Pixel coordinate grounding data
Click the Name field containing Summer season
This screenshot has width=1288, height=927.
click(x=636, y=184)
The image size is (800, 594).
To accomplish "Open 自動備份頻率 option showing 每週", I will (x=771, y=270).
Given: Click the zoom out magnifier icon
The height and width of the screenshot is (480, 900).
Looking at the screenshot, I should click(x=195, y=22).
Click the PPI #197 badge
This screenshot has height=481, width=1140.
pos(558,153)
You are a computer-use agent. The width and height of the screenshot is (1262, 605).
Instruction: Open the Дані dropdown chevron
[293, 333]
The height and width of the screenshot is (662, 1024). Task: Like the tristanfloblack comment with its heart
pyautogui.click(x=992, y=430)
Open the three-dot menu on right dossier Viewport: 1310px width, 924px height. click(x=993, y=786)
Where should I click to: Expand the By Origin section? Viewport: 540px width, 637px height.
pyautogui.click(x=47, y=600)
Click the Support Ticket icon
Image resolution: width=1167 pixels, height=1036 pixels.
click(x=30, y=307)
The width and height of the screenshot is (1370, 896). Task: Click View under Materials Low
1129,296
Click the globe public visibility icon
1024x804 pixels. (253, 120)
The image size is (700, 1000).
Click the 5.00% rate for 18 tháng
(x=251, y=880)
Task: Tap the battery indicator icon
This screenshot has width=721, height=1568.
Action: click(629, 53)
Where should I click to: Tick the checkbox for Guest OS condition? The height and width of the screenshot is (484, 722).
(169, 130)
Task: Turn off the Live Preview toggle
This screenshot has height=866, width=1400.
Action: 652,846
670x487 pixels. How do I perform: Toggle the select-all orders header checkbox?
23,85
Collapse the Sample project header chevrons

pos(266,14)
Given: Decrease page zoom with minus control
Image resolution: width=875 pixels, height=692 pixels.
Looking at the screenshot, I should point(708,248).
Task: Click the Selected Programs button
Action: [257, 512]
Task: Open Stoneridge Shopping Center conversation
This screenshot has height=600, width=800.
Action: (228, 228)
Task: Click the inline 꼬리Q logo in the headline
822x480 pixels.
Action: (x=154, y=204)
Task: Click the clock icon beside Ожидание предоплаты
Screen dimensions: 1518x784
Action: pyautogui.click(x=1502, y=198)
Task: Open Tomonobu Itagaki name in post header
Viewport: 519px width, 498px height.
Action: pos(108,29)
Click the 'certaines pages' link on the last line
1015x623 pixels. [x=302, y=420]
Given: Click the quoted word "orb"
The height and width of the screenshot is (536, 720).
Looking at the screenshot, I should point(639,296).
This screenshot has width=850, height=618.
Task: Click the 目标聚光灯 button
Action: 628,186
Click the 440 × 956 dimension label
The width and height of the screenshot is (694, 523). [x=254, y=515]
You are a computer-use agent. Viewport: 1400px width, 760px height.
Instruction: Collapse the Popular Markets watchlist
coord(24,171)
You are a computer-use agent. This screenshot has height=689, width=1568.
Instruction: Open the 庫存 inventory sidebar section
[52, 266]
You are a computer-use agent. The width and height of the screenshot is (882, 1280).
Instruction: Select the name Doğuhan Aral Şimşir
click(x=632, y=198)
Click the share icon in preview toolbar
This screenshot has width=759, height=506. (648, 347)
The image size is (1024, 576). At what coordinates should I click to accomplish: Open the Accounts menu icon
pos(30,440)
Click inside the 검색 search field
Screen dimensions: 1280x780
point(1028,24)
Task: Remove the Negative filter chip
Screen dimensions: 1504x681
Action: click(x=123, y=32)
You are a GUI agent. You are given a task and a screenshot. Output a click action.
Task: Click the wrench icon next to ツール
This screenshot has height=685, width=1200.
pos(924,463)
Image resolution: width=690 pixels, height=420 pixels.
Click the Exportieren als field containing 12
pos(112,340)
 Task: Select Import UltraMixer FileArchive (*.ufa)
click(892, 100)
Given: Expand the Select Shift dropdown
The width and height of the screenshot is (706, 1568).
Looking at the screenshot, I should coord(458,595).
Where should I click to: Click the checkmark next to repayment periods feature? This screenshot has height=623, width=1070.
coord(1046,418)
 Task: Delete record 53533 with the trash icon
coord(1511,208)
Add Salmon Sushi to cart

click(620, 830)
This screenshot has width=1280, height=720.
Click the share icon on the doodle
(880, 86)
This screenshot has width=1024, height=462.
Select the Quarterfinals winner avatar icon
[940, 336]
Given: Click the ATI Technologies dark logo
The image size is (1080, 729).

* _HOW TO COMPLETE THIS TASK_: Above are the records; repeat exactly the lines from the one holding "Instruction: Collapse the" down to the one holding "is (882, 1280).", end lines included.

* _RESULT OF THE EXERCISE_:
Instruction: Collapse the Popular Markets watchlist
coord(24,171)
You are a computer-use agent. This screenshot has height=689, width=1568.
Instruction: Open the 庫存 inventory sidebar section
[52, 266]
You are a computer-use agent. The width and height of the screenshot is (882, 1280).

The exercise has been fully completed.